Monday, August 09, 2010

How should a device warn you that its batteries are getting low?

In 1969 I worked at a company that developed both hardware and software, and for the first time, I met [i]hardware people[/i]. I remember one of their fancies: to imagine a machine that would warn you it was not plugged in, by lighting an emergency light.

How should a device warn you when its batteries are low? Our wireless doorbell uses as bizarre a strategy as I can imagine. A few months ago, the doorbell rang. Our device uses the "Big Ben" tones, which take a few seconds to play. There's no mistaking them. I rushed to the front door, but nobody was there. A day or two later, the same thing happened. When it happened five times in one day -- gee, all those false alarms -- I figured it was time to throw the darn thing away, but first, I might as well try changing the batteries.
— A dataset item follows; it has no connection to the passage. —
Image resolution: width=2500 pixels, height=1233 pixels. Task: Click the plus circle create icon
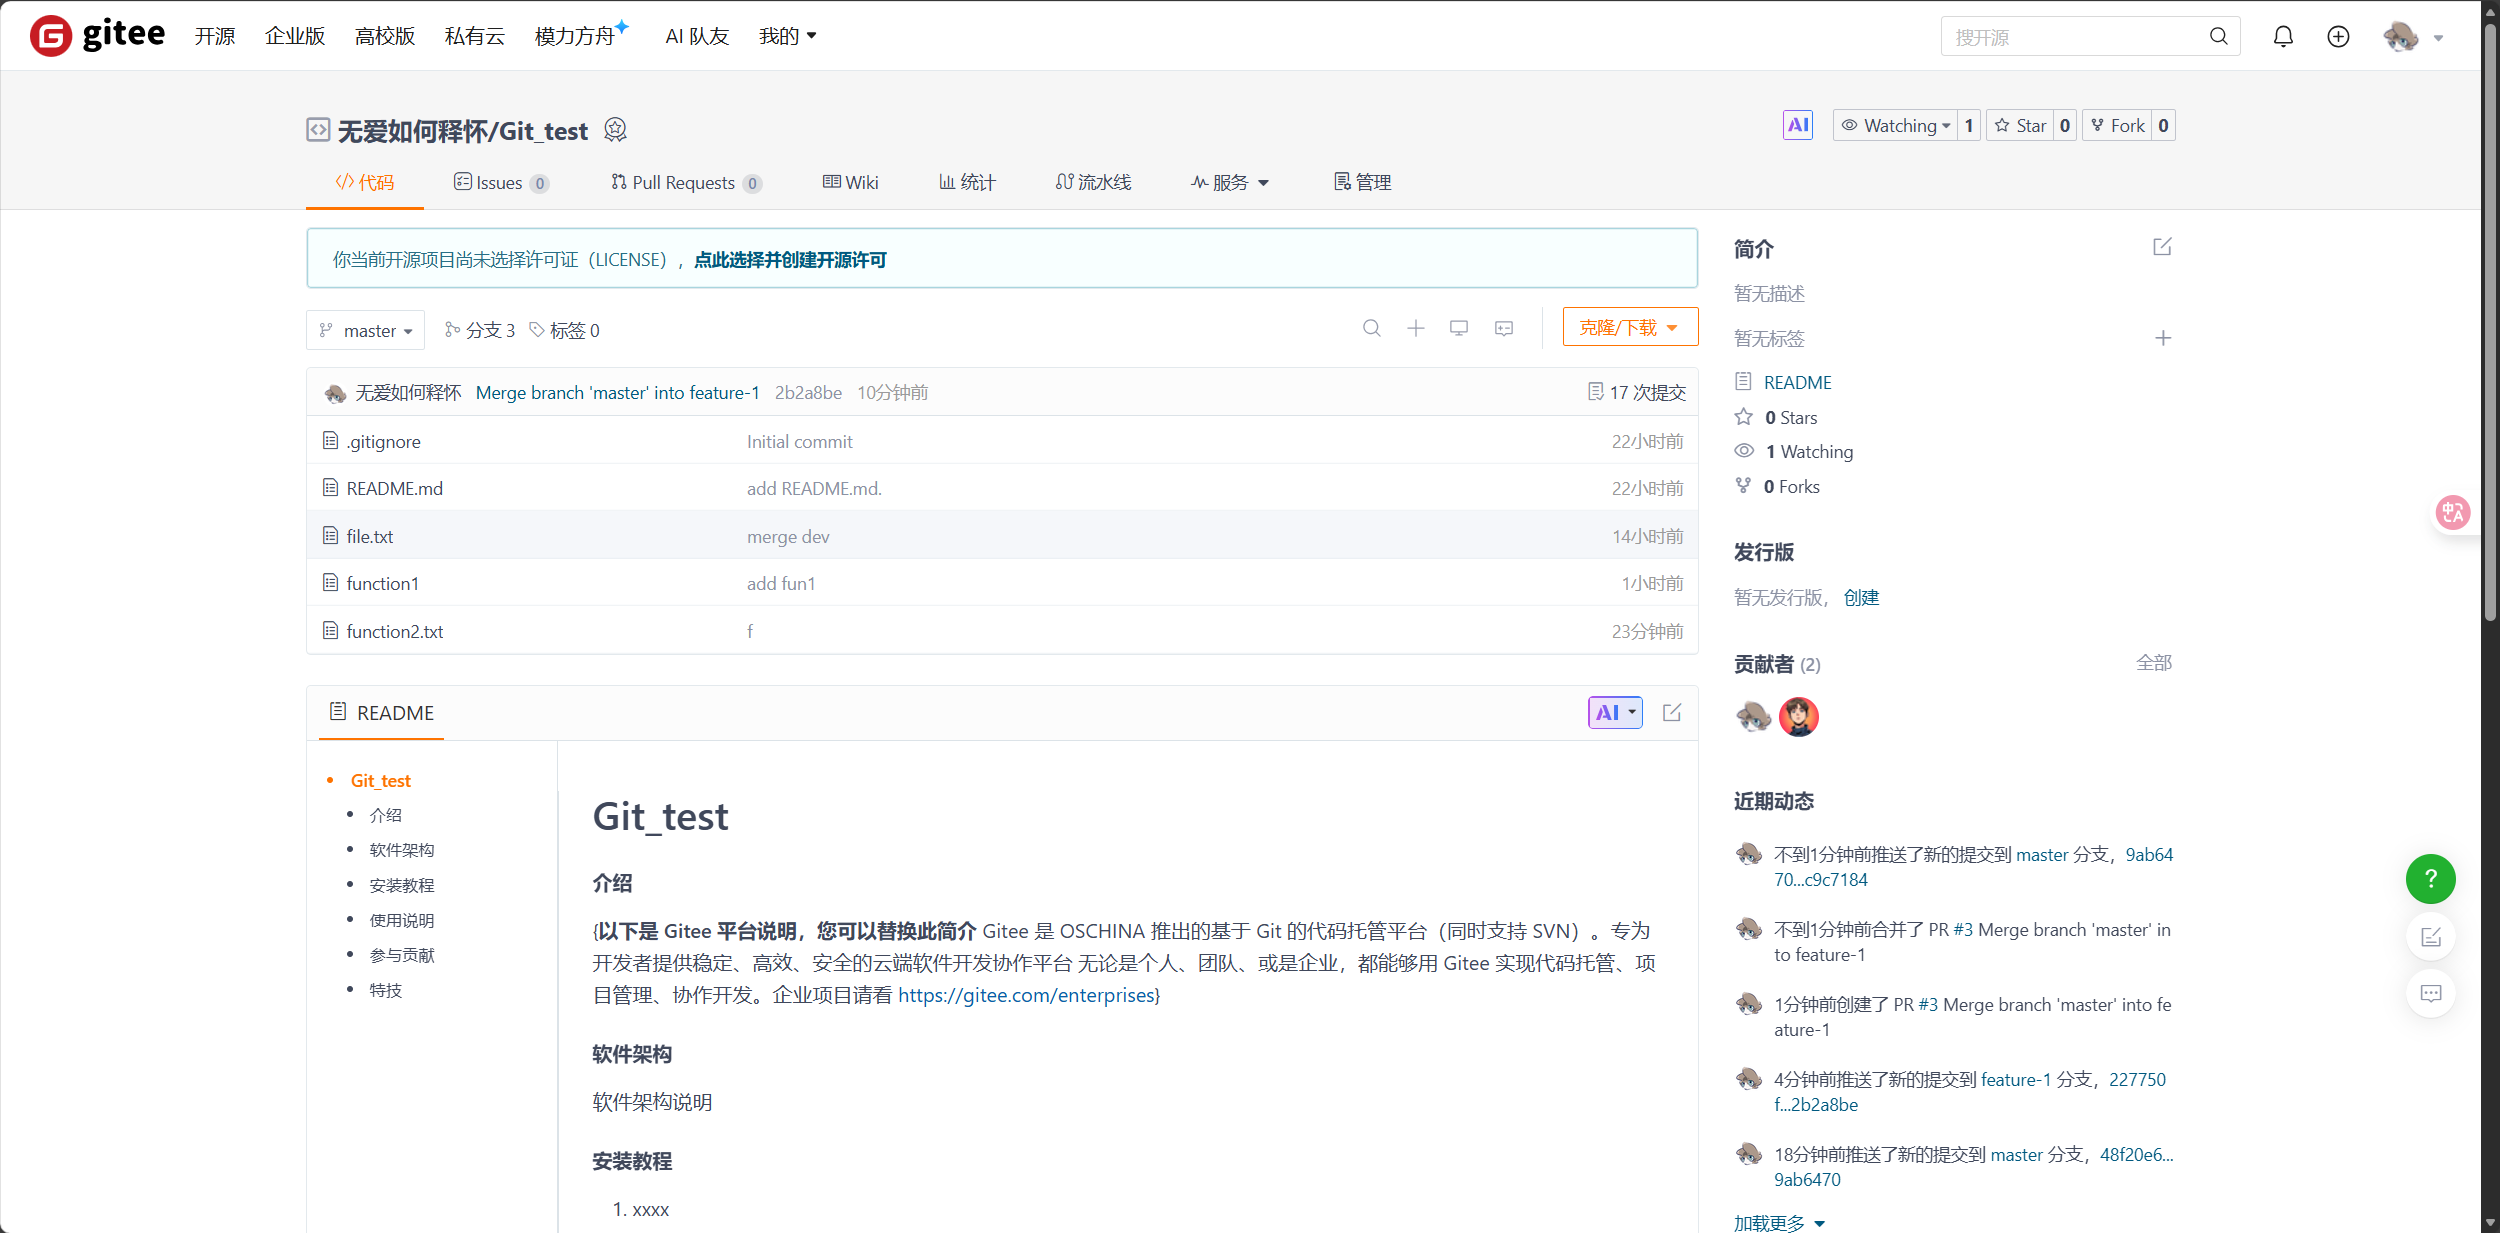click(2338, 37)
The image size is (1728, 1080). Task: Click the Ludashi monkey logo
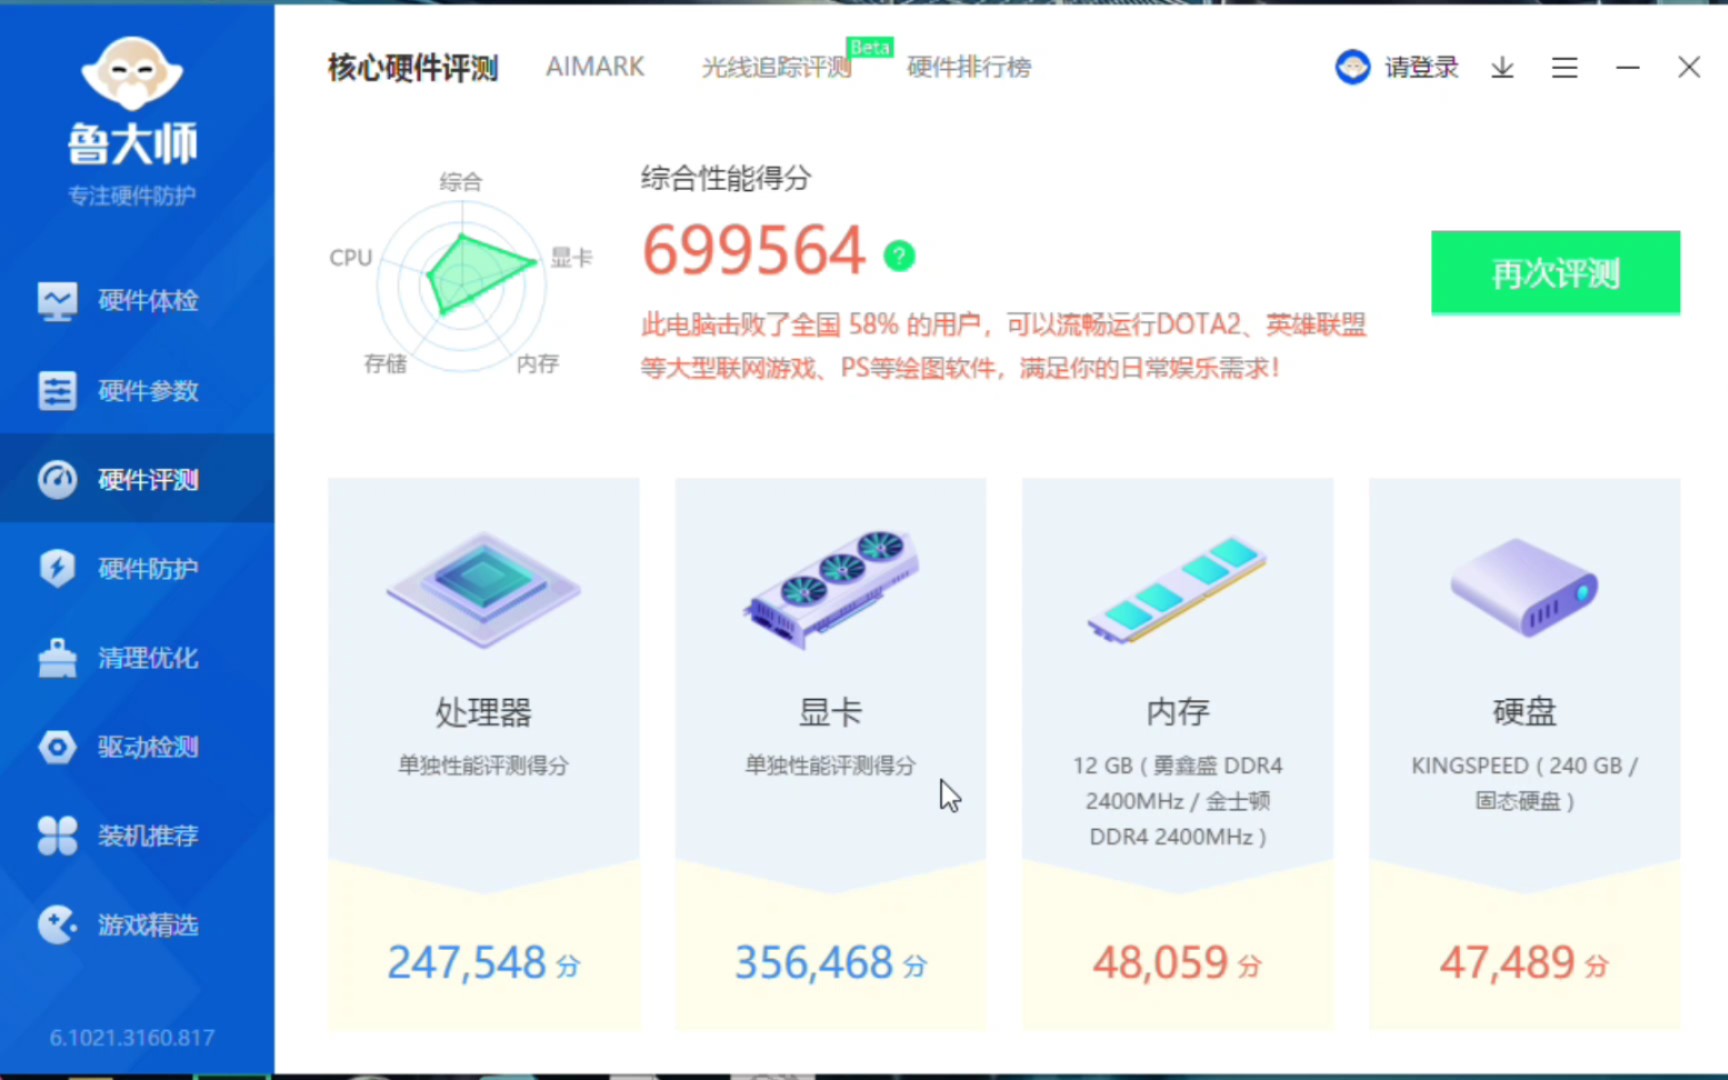[x=131, y=75]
And that solved the problem.

Why am I writing about this now? There was nobody at the front door this morning...

3 comments:

Anonymous said...

I'm amusing myself with a mental image of you running back-and-forth trying to catch the person ringing your bell. Perhaps you always suspected an equipment failure...or maybe you made a mental list of suspects as you laid in wait for the puerile SOB who had nothing better to do than wreck your day.

Have you already changed the battery?

Anonymous said...

Smoke detectors use the same strategy, "chirping" when the battery gets low.

The first time I installed one, and it ran down, I was wondering how/where a cricket had gotten into my house, that was chirping so regularly. Then I figured it out.

tobyr21@gmail.com said...

Anon #2, Smoke detector do not use the same strategy. If they did, they would wail away, and everyone would drop what they were doing and run out of the house in their undies, and then discover that there was no fire.